• _Records provided_
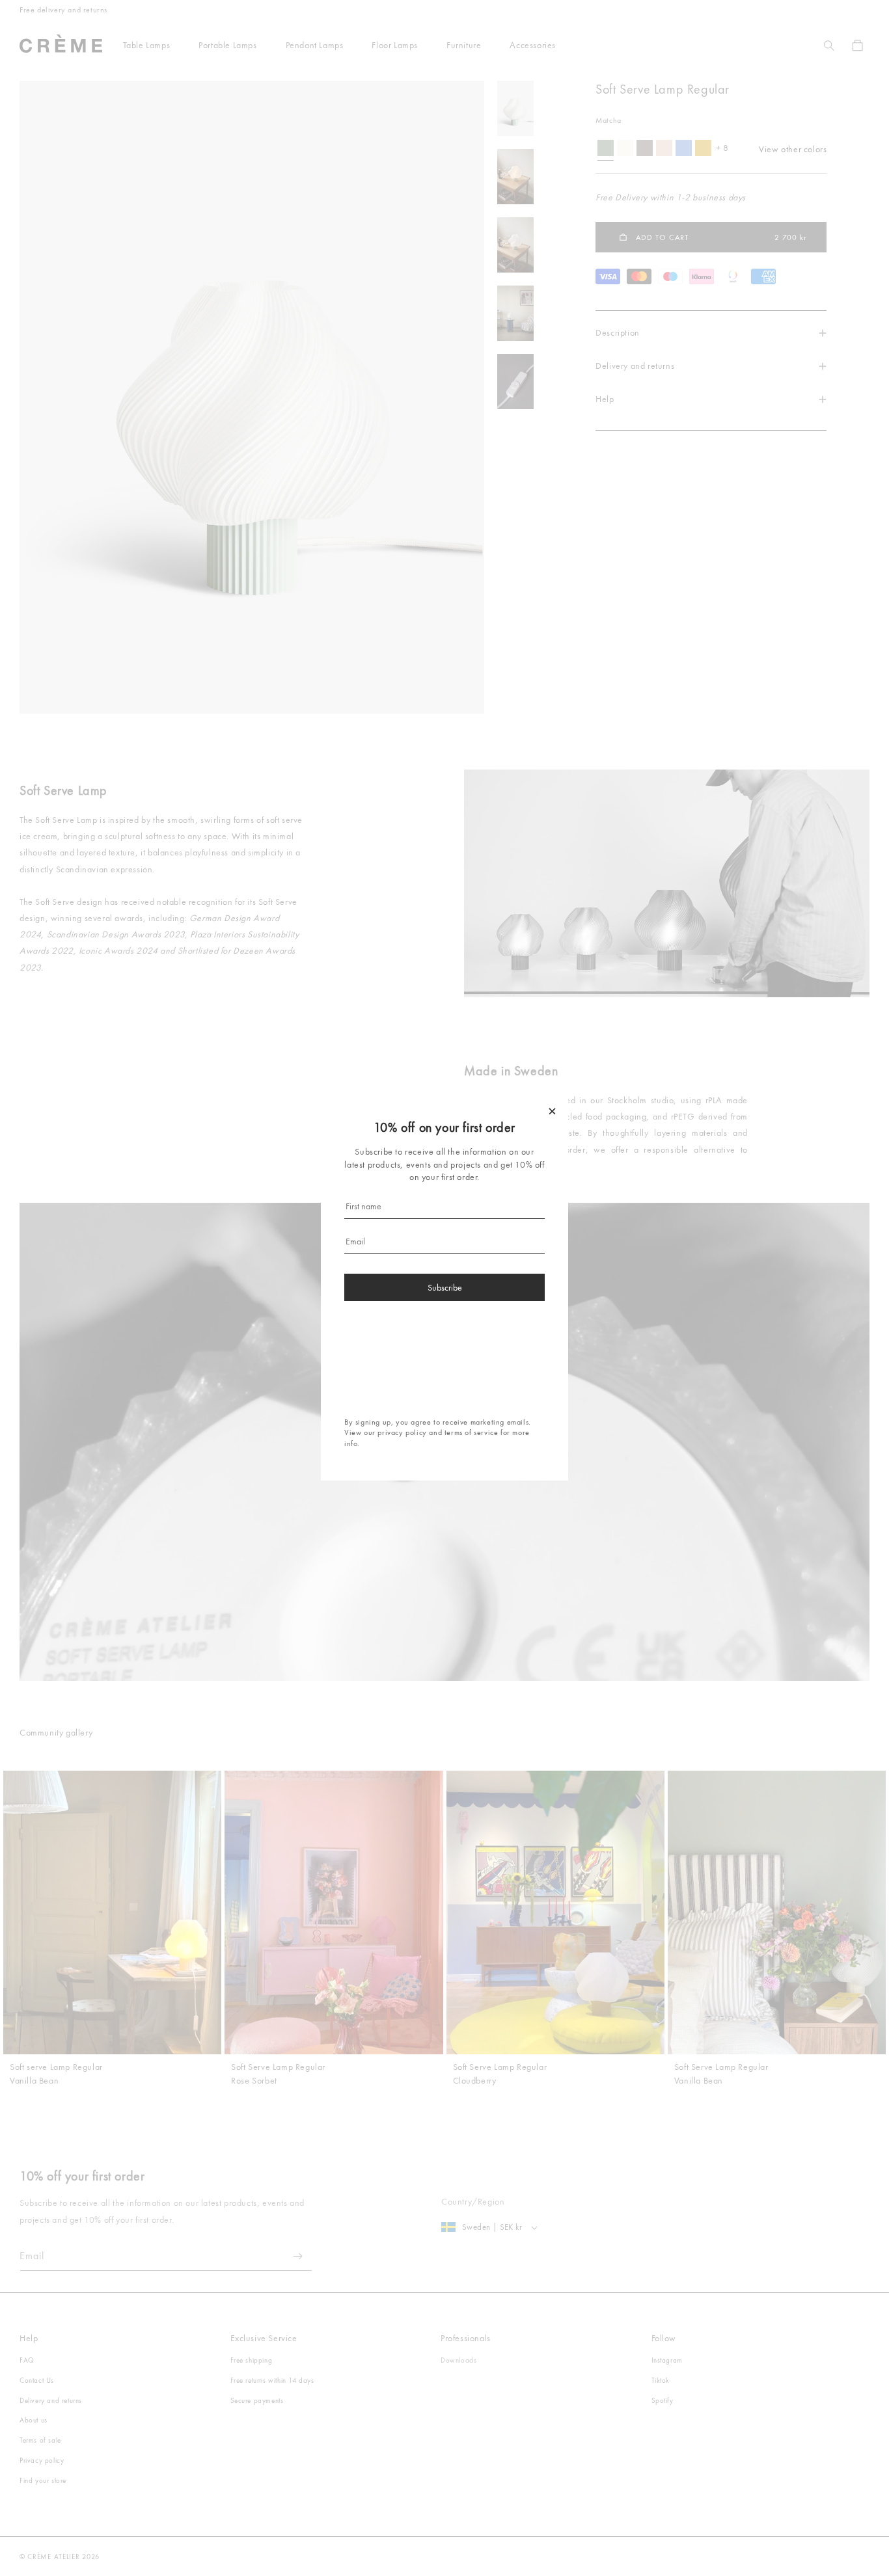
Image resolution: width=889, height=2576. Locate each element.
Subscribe (445, 1287)
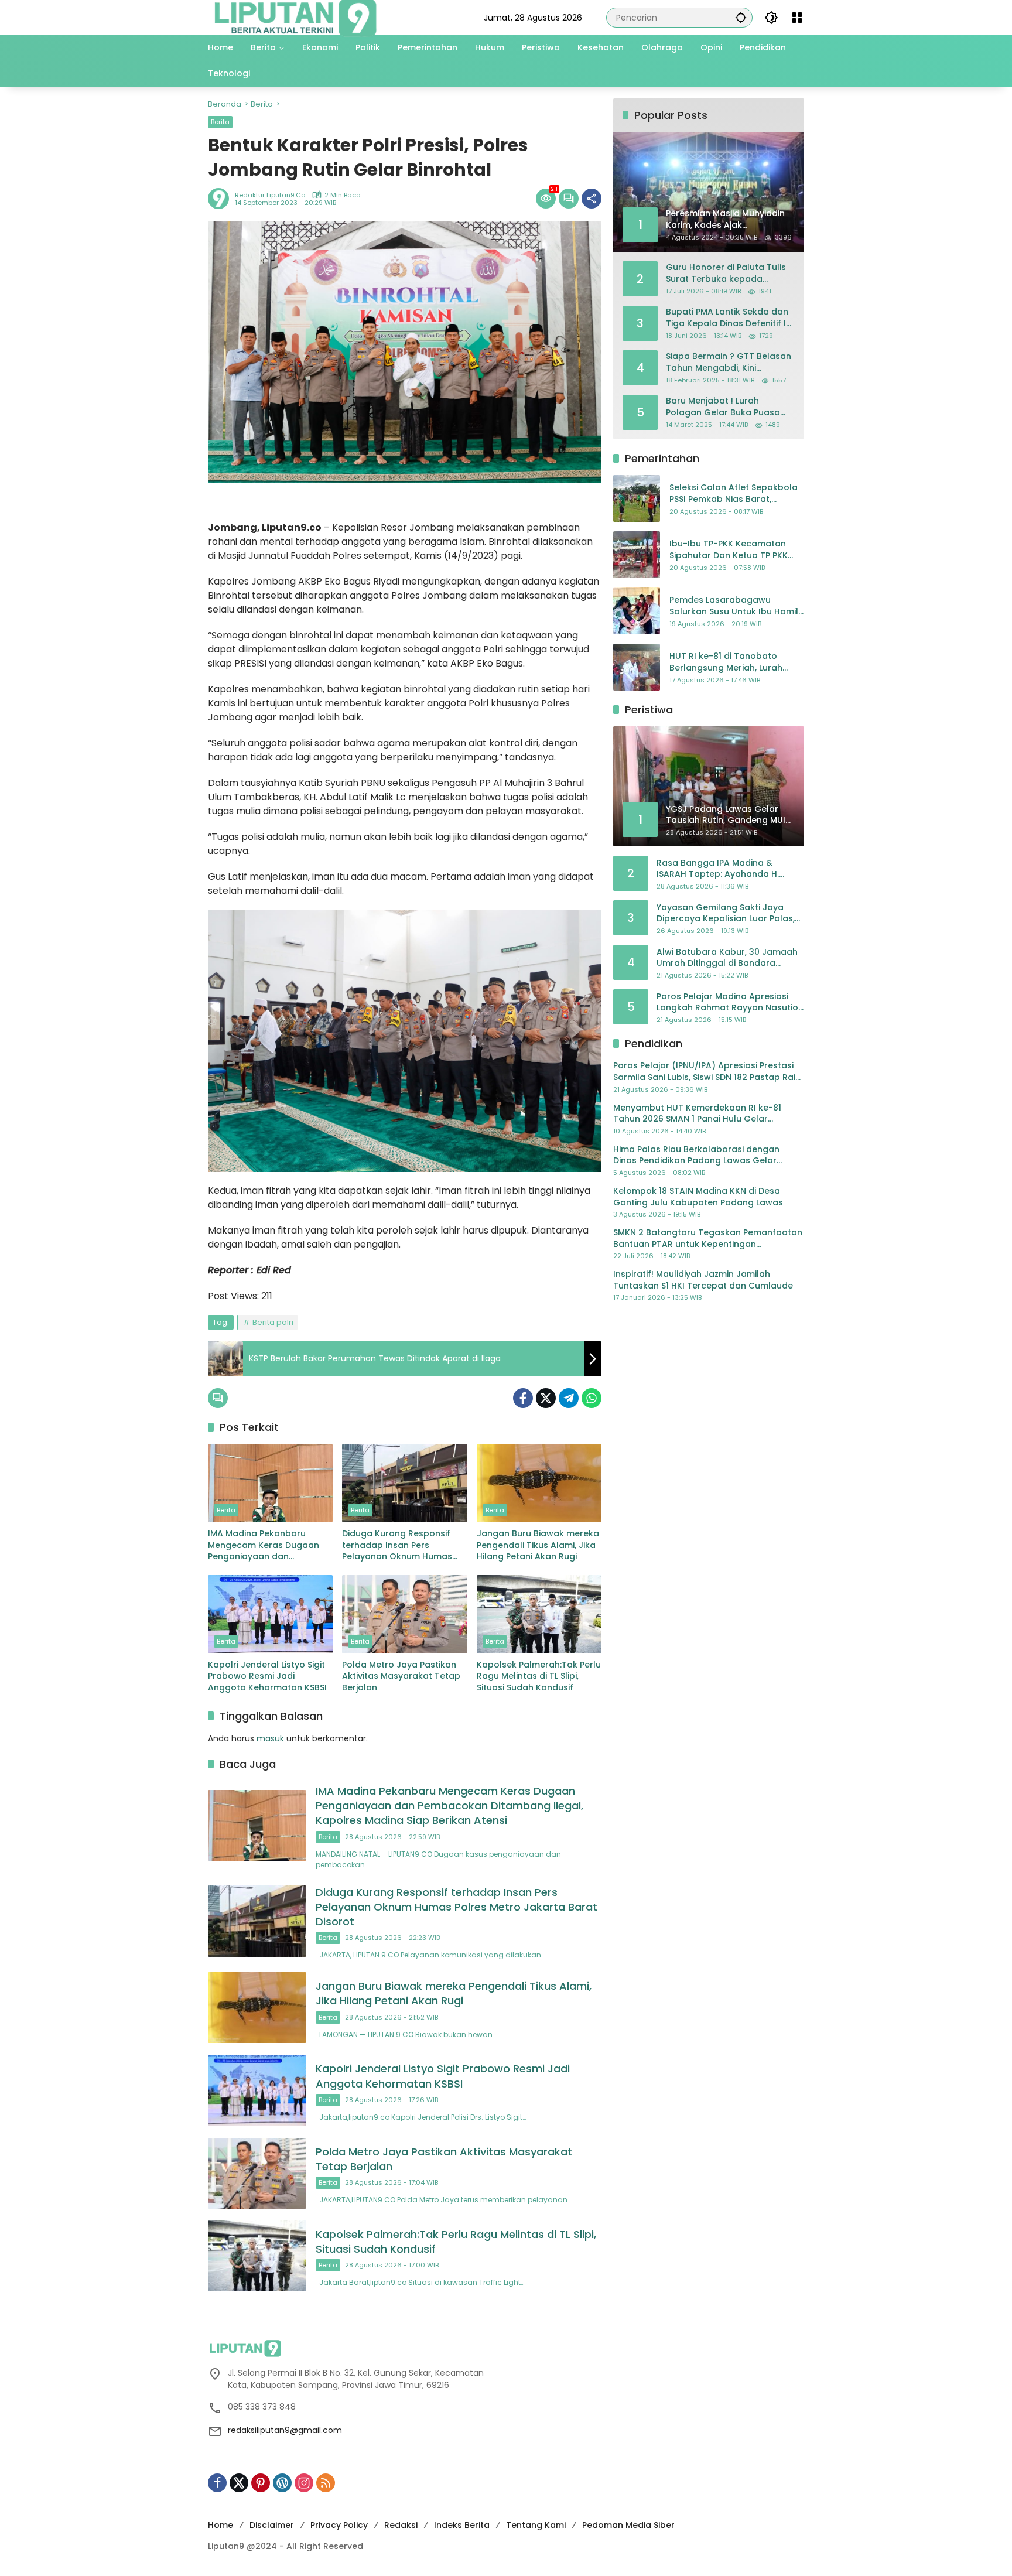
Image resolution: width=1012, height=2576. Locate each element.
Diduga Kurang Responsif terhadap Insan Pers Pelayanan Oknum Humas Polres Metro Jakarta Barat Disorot (400, 1545)
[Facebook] (523, 1398)
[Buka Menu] (797, 18)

• _What this task involves_
Nothing but the records themselves, exact and complete, should be returned; leave the pictures out.

• _Response area_
Image resolution: width=889, height=2576. Locate each element.
Subscribe (445, 1287)
Image resolution: width=1012, height=2576. Locate each element.
Diduga Kurang Responsif terhadap Insan Pers Pelayanan Oknum Humas Polres Metro Jakarta Barat Disorot (400, 1545)
[Facebook] (523, 1398)
[Buka Menu] (797, 18)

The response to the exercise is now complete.